Thom Yorke can’t stop reinventing the music business. A few years ago, his band Radiohead made big news by offering a pay-what-you-want model for its album In Rainbows. Now Yorke has released his new album, Tommorow’s Modern Boxes, via BitTorrent. He says that in an effort to remove any of the gatekeepers, he wanted to see how this album would go over on the controversial file sharing system. For the most part, BitTorrent has previously been used to share illegal music, movies and other files. But, with 400,000 paid downloads of Yorke’s release, things may change.

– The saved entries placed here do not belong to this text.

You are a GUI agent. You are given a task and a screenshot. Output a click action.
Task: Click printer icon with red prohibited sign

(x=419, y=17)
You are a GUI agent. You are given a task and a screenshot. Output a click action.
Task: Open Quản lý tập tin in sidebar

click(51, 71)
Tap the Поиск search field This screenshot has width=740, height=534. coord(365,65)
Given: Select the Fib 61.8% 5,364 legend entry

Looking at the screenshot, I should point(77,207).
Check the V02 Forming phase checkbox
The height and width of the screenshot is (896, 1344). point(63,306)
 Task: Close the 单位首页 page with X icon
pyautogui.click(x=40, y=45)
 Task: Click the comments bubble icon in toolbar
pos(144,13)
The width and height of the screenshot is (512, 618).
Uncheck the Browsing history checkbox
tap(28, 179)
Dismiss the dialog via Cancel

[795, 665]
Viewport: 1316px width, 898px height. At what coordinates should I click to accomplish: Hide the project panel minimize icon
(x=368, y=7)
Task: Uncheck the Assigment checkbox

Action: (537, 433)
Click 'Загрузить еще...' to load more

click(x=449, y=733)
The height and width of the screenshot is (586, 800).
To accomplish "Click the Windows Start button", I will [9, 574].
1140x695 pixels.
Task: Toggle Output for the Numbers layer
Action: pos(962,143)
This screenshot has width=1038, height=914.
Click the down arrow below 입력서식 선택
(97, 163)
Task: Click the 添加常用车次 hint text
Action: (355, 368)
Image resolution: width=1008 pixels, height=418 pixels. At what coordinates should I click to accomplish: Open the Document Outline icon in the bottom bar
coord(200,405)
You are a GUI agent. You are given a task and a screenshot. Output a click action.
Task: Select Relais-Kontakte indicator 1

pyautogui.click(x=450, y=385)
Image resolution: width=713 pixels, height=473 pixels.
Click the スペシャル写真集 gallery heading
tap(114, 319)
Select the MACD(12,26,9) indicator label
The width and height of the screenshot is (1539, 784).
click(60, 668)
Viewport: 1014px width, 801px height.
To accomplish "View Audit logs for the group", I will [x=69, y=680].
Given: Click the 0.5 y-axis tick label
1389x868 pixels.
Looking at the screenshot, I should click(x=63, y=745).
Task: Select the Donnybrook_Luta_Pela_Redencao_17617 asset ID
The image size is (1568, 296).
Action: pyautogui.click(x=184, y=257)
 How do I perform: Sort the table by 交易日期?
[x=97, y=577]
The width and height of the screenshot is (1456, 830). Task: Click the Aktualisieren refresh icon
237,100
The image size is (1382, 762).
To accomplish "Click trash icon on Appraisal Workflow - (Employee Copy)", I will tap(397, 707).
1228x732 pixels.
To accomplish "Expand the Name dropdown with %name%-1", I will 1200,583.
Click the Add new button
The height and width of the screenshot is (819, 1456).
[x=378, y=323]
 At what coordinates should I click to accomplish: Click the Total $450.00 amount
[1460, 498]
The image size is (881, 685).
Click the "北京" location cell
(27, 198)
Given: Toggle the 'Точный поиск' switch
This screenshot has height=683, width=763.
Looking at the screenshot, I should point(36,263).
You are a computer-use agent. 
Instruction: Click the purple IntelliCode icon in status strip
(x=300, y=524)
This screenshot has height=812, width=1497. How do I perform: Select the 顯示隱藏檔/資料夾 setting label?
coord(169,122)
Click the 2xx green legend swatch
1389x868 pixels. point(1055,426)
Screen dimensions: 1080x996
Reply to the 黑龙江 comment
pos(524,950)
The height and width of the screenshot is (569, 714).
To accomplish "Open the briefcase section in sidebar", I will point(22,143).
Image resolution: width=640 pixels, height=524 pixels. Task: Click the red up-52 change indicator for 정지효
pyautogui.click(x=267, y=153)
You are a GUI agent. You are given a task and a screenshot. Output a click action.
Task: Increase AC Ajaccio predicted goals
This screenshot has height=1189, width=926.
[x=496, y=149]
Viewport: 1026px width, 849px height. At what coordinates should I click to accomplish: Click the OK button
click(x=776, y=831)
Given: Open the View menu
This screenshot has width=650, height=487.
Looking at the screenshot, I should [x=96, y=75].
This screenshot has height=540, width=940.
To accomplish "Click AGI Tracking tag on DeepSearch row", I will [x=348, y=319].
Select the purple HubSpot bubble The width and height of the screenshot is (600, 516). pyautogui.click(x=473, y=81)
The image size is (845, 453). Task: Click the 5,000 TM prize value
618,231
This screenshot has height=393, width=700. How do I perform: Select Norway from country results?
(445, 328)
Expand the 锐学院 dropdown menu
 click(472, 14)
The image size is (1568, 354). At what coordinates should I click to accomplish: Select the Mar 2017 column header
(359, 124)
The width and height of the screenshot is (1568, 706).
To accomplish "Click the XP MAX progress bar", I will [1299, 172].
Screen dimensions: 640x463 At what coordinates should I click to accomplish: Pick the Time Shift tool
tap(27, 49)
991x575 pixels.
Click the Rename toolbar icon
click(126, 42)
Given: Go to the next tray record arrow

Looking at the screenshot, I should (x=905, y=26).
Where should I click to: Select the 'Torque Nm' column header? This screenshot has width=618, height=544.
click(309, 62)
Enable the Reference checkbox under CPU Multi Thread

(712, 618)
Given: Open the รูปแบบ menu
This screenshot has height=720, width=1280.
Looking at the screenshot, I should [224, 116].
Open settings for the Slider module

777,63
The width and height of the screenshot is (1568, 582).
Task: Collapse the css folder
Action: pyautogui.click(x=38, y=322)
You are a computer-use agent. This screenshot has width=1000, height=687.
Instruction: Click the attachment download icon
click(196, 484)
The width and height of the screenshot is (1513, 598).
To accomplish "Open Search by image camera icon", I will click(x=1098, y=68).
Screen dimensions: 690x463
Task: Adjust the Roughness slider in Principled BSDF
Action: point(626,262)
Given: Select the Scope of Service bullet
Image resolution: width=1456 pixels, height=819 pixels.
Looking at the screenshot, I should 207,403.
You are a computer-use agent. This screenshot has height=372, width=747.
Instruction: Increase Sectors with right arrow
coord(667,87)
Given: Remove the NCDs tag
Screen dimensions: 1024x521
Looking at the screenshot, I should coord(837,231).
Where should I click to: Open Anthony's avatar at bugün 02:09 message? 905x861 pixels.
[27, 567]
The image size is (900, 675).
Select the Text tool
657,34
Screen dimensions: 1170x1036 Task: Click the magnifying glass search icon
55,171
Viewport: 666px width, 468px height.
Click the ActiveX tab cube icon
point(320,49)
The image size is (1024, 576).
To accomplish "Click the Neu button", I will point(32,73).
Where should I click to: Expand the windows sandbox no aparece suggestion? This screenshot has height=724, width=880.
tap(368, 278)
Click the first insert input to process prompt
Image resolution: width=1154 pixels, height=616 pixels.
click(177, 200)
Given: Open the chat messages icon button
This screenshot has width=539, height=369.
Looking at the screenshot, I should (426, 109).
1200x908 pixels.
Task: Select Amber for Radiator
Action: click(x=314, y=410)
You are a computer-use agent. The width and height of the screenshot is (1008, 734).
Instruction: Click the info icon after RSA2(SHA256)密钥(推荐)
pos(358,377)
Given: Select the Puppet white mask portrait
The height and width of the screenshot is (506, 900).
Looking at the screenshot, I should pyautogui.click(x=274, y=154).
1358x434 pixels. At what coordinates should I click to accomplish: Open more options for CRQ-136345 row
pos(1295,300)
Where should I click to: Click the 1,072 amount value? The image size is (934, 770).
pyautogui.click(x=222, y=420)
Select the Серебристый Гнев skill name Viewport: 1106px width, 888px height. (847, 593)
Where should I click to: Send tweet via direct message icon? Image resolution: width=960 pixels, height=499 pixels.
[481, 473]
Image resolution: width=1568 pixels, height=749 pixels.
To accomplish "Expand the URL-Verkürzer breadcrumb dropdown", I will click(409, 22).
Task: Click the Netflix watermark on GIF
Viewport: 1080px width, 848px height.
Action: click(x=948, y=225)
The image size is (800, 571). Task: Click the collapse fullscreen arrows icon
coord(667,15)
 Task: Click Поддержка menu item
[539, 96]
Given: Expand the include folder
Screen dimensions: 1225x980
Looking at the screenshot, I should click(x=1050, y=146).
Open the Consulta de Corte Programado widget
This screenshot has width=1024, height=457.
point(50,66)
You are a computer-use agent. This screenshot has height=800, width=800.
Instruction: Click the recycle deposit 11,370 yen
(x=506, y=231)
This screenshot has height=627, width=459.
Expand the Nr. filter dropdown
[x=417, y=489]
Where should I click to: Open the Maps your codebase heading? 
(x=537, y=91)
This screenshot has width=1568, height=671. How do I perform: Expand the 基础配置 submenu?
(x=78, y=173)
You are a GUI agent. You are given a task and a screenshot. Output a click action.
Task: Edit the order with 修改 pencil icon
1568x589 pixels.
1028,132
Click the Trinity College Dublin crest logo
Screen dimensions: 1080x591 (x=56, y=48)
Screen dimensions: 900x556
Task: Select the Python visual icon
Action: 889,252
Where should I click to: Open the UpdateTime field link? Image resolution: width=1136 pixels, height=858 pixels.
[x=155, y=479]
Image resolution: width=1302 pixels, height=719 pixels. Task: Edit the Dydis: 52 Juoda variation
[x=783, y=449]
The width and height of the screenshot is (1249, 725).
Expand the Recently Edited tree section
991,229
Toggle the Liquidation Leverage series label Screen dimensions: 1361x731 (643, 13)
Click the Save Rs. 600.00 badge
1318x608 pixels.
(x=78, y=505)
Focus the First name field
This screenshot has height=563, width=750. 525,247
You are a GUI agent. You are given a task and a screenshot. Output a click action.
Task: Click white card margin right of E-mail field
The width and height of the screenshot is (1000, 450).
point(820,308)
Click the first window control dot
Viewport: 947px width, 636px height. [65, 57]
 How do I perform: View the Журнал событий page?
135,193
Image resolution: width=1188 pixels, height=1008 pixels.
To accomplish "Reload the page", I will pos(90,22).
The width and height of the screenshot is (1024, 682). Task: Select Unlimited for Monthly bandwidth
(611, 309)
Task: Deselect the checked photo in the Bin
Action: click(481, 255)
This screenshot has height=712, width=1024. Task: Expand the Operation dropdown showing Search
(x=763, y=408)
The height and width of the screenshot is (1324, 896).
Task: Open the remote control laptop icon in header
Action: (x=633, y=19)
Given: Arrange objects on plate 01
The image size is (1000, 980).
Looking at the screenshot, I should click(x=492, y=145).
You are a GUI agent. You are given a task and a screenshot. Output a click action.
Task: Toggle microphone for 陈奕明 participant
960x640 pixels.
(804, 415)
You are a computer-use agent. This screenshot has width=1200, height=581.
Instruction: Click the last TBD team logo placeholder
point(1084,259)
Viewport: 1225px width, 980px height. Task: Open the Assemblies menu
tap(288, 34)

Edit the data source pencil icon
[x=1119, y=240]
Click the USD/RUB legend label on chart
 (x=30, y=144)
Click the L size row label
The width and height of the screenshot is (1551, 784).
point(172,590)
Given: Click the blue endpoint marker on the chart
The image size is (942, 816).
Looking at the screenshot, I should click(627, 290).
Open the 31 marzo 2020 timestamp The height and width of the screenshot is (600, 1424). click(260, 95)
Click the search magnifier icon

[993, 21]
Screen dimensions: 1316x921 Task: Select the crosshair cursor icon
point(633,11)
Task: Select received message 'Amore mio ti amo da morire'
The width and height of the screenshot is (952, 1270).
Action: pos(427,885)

Also in the news this week, Urban Outfitters boasted that they are the world’s largest retail outlet of vinyl albums. Billboard thought this seemed fishy and looked into the claim. Turns out mega-giant Amazon is the champion, but UO takes the brick and mortal prize.

Guitar Riffs

Does anything define rock and roll more than its basic element, the guitar riff? Rock solos can be overblown and overrated, but a riff, when done right, can rule a song. It it in many ways, the essence of rock ‘n’ roll. So, inspired by Greg’s recent BBC essay, Jim and Greg run through their favorite examples of guitar riffs in rock history, and they hear some picks from listeners across the country. But first, a definition. A riff is a brief statement – sometime only a handful of notes or chords – that recurs throughout the arrangement and can become the song’s central hook. And for a guitarist like Nile Rodgers, it’s not just a static foundational element, but like a river moving through the song. Now onto the goods.

Greg

  • Prince, Kiss
  • AC/DC, Shot Down in Flames
  • Sleater Kinney, Jumpers
  • Daft Punk, Get Lucky

Jim

  • Led Zeppelin, The Ocean
  • The Ohio Players, Love Rollercoaster
  • Magazine, Shot By Both Sides
  • Mudhoney, Touch Me I’m Sick

Listeners

  • The Smiths, How Soon Is Now
  • The Rolling Stones, Can’t You Hear Me Knockin’
  • The Isley Brothers, Who Loves You Better

Art Official Age Prince

ART OFFICIAL AGE

More than fifteen years after a dramatic falling out with Warner Bros. Records, Prince and the WB are once again reunited. To celebrate the occasion, The Purple One has released not one, but two full-length studio albums. Jim thinks the first record, Art Official Age, is a bloated, science fiction-tinged concept album that borrows too liberally from artists like Led Zeppelin, Janelle Monae, and even Crosby, Stills and Nash. Fans of Prince will probably love it, but Jim’s finds it to be mostly filler from a once brilliant artist: Trash It. Greg disagrees, as he thinks this is some of Prince’s best material in 20 years. On Art Official Age, Prince creates a rich, layered world of sound where he’s free to embody a variety of eccentric and electric musical personalities. And despite Prince being 56-years old, the album’s energy stands up next to contemporary R&B auteurs like Frank Ocean and The Weeknd. Greg says Buy It.

Plectrumelectrum Prince

PLECTRUMELECTRUM

The second Prince album, out the same day as Art Official Age, is Plectrumelectrum, a collaboration between Prince and female funk band 3rdeyegirl. Of Prince’s two albums, Jim prefers this one, which features a hard-hitting sound from the band and some fine psychedelic guitar playing from Prince. Although he admits no one’s doing any real heavy lifting in terms of innovation, the record is still fun and worth a Try It. Greg concurs. Unlike {album : Art Official Age}, Greg feels like Prince is coasting a bit on this record by having picked a backing band that doesn’t challenge him in any real way. Mediocre songwriting means the songs range from simply OK to good, but nothing’s so bad as not to recommend you Try It.